* _TO BE DONE_:
Reproduce the data from the line containing "You are a computer-use agent. The" up to and including the line containing "Looking at the screenshot, I should [x=52, y=48].", character for character.
—————
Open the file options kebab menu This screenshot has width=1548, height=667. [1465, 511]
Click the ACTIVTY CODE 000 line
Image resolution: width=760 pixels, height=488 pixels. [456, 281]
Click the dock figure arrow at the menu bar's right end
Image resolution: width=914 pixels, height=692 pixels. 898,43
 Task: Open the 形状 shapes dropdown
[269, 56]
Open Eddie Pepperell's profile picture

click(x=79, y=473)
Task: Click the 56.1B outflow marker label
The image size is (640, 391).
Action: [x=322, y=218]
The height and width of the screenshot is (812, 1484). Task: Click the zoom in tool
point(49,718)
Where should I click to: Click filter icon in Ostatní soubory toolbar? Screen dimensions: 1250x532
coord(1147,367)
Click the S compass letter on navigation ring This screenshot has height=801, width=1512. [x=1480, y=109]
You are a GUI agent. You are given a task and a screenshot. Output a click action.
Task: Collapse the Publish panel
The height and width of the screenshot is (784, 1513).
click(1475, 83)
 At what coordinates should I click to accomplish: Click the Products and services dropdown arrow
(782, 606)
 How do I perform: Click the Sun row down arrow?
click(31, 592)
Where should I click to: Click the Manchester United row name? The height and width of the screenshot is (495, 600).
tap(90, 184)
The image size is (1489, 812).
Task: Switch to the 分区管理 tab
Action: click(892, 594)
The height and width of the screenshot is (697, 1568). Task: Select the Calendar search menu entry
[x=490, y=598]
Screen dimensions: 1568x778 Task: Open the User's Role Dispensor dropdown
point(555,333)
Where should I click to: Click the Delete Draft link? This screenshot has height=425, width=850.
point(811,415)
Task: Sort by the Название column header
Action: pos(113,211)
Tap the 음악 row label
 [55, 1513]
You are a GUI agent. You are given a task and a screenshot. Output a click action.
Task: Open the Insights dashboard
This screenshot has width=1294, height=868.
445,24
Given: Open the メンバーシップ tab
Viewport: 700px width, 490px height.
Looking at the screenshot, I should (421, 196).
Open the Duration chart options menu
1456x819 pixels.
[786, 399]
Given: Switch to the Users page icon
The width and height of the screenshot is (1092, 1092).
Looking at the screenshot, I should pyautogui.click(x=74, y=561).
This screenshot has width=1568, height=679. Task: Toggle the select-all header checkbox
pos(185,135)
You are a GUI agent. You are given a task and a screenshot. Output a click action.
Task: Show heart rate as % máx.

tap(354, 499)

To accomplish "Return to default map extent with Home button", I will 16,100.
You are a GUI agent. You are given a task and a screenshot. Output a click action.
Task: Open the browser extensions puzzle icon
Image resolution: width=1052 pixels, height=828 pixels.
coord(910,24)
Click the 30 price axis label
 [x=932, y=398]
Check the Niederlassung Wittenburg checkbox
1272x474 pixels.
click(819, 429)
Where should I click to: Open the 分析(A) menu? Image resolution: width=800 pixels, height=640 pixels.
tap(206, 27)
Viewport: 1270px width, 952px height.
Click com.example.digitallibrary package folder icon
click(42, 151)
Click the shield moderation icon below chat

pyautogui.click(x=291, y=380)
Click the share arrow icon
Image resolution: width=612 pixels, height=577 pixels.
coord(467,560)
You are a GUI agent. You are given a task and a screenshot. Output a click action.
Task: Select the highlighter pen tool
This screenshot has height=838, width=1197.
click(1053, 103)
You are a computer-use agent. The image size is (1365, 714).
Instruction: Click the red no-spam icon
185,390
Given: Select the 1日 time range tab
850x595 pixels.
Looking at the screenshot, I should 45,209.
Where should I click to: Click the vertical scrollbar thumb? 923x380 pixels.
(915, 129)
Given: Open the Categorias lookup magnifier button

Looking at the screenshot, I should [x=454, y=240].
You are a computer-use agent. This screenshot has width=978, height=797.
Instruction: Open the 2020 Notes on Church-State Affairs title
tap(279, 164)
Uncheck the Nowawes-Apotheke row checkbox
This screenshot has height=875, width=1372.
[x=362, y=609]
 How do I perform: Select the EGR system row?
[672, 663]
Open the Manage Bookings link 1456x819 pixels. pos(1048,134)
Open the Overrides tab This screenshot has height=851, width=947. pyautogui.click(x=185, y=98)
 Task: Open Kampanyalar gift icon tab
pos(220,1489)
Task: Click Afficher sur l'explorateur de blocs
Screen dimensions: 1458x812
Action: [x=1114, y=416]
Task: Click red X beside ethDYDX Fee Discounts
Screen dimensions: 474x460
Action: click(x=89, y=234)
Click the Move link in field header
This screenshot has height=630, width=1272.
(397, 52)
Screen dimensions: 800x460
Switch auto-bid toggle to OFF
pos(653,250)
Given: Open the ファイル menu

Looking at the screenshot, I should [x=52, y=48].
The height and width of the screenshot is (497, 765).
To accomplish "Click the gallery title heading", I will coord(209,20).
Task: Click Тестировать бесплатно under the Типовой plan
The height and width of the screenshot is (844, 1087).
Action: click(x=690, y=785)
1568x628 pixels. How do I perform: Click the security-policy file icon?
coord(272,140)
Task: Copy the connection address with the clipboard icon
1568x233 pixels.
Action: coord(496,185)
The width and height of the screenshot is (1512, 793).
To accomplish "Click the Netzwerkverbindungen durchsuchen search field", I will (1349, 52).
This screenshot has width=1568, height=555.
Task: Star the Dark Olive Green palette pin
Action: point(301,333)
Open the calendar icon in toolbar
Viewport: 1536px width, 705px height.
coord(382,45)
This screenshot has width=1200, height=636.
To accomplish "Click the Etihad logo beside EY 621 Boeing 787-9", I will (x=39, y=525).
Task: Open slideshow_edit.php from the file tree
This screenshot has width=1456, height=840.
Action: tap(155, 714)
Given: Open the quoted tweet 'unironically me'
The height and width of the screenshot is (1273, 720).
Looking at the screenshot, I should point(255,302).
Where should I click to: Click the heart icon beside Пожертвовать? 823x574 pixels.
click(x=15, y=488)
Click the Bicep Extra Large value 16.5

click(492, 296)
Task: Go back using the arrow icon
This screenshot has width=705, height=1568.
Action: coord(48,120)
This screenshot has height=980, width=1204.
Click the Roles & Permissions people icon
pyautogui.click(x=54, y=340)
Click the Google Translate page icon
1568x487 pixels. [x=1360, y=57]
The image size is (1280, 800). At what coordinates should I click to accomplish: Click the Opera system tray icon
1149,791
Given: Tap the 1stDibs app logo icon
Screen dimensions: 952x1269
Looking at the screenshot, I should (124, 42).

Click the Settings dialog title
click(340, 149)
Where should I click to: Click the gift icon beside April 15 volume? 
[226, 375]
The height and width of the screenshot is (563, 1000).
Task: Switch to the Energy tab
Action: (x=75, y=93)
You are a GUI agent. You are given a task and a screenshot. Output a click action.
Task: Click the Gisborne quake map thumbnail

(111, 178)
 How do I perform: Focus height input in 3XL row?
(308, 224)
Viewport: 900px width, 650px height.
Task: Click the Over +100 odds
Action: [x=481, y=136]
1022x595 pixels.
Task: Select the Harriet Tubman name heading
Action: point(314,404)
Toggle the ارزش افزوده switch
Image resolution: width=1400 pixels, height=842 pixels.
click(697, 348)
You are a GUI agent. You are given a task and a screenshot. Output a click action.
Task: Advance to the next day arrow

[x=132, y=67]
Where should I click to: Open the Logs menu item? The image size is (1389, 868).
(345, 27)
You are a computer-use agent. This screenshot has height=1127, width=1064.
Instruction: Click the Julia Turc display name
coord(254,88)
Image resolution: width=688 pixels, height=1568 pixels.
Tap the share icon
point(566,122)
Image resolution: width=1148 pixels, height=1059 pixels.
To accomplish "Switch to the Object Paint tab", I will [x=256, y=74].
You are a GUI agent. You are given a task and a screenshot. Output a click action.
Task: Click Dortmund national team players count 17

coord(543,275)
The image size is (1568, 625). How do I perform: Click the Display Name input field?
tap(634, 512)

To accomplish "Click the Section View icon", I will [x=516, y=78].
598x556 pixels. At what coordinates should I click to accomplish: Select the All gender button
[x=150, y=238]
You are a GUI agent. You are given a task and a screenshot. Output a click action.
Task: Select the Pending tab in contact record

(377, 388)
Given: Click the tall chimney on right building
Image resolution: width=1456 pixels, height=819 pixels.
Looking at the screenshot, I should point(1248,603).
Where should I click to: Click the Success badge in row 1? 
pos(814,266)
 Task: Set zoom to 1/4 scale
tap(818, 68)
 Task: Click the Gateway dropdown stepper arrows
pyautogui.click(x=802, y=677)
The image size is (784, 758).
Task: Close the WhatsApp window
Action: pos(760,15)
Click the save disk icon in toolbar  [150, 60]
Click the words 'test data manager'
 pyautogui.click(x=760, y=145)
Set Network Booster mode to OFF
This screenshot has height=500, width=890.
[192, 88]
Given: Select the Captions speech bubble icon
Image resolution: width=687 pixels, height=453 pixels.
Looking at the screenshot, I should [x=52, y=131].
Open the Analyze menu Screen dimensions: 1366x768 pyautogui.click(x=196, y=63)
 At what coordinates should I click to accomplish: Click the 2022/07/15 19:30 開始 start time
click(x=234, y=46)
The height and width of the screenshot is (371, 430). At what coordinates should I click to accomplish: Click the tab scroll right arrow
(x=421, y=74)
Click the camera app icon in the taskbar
—————
* _WRITTEN ANSWER_:
You are a computer-use agent. The image size is (1365, 714).
Instruction: Click the red no-spam icon
185,390
Given: Select the 1日 time range tab
850x595 pixels.
Looking at the screenshot, I should 45,209.
Where should I click to: Click the vertical scrollbar thumb? 923x380 pixels.
(915, 129)
Given: Open the Categorias lookup magnifier button

Looking at the screenshot, I should [x=454, y=240].
You are a computer-use agent. This screenshot has width=978, height=797.
Instruction: Open the 2020 Notes on Church-State Affairs title
tap(279, 164)
Uncheck the Nowawes-Apotheke row checkbox
This screenshot has height=875, width=1372.
[x=362, y=609]
 How do I perform: Select the EGR system row?
[672, 663]
Open the Manage Bookings link 1456x819 pixels. pos(1048,134)
Open the Overrides tab This screenshot has height=851, width=947. pyautogui.click(x=185, y=98)
 Task: Open Kampanyalar gift icon tab
pos(220,1489)
Task: Click Afficher sur l'explorateur de blocs
Screen dimensions: 1458x812
Action: [x=1114, y=416]
Task: Click red X beside ethDYDX Fee Discounts
Screen dimensions: 474x460
Action: click(x=89, y=234)
Click the Move link in field header
This screenshot has height=630, width=1272.
(397, 52)
Screen dimensions: 800x460
Switch auto-bid toggle to OFF
pos(653,250)
Given: Open the ファイル menu

Looking at the screenshot, I should [x=52, y=48].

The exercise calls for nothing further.